N=1029 holdout-excluded (feature/3d-cyp-multidist Experiment A): Morgan+3D ML AAFE 2.930 vs Morgan-only 3.030 (Δ=-0.100, first gate PASS); meta blend 2.818 vs production-then meta 2.277. Orthogonality r=0.655 with Morgan, insufficient to clear ensemble error cancellation. Archive tag archive/3d-cyp-multidist-2026-04-01.
N=1128 production-scale retest (feature/morgan3d-retrain Phase 12c, 2026-04-01, 324 hyperparameter configs): Morgan+3D ML AAFE 2.402 vs Morgan-only 2.341 (Δ=+0.061, WORSE); meta 2.370 vs production 2.277 (Δ=+0.093). Error correlation r=0.952 — at production training scale, the 3D features lose their pseudo-orthogonality. 3D feature share = 6.9% importance, only 3 in top-20 (whim_5/6/7). Archive tag archive/morgan3d-retrain-2026-04-01.

The two evaluations together rule out “but it might work at production scale” as an escape: the orthogonality observed at N=1029 was a small-data artifact, not a feature-engineering signal. Telltale if it returns: “asphericity / NPR / PMI / WHIM / 3D shape descriptors / conformer features” added to ML feature set.

DE-35 — Differentiable engine surrogate for E2E SMILES→Cmax (2026-04-02)
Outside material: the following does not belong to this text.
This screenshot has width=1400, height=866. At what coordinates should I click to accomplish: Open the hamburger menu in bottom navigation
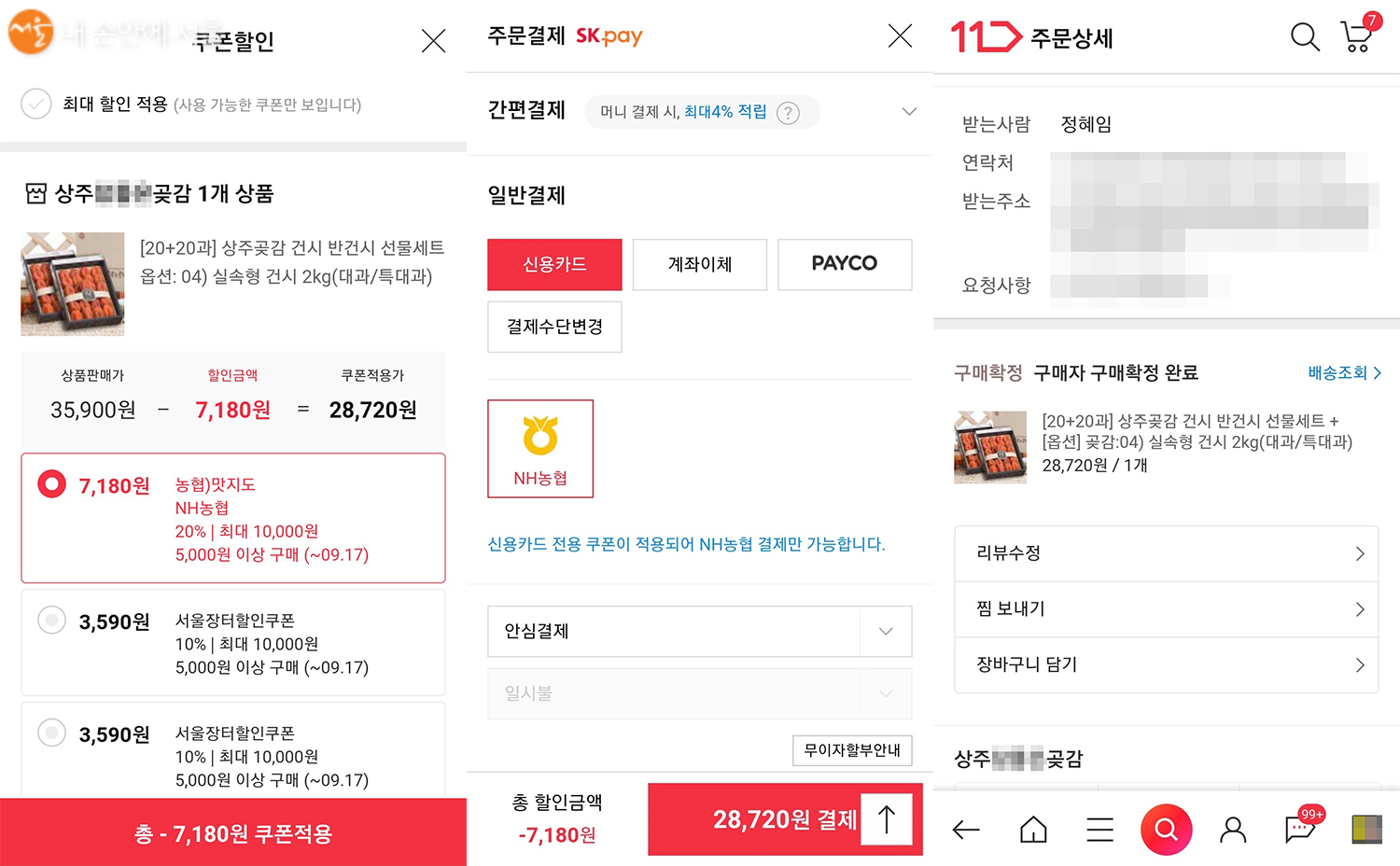pyautogui.click(x=1100, y=829)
Distinct from DE-30 (UDE / gradient-through-solver): pre-train an MLP operator to mimic the engine, then fine-tune SMILES→Encoder→Operator→Cmax end-to-end with frozen operator. Two-gate evaluation:

Gate 1 — operator approximation: PASS. MLP (128, 64) on 20K synthetic ADME→Cmax pairs, R²=0.9985, fold error 1.09×. Top features: dose 62%, Peff 24%, CLint 7%. Engine is perfectly approximable as a pure function of physiological inputs.
Gate 2 — E2E fine-tuning: FAIL. Scaffold-CV AAFE 3.544 vs XGBoost 3.369 (+5.2% worse). Error correlation r(E2E, XGB)=0.867 — somewhat orthogonal, but E2E too inaccurate to contribute. The 12-D latent bottleneck through the physics operator over-constrains the model at N=1,239 training samples.

Mechanism: the operator captures engine physics perfectly, but the engine’s systematic bias (AAFE 3.42) transfers through unchanged — fine-tuning with N=1,239 cannot correct it via the encoder. Same SMILES information ceiling as DE-05/DE-17/DE-30 reached from a different architectural angle. Branch feature/neural-operator-surrogate (commit b85b18d); archive tag archive/neural-operator-surrogate-2026-04-02. Telltale if it returns: “differentiable surrogate / amortized engine / pre-trained operator + encoder fine-tuning” with N < 5K Cmax training data.

DE-36 — UGT fm redistribution re-measurement (2026-05-13)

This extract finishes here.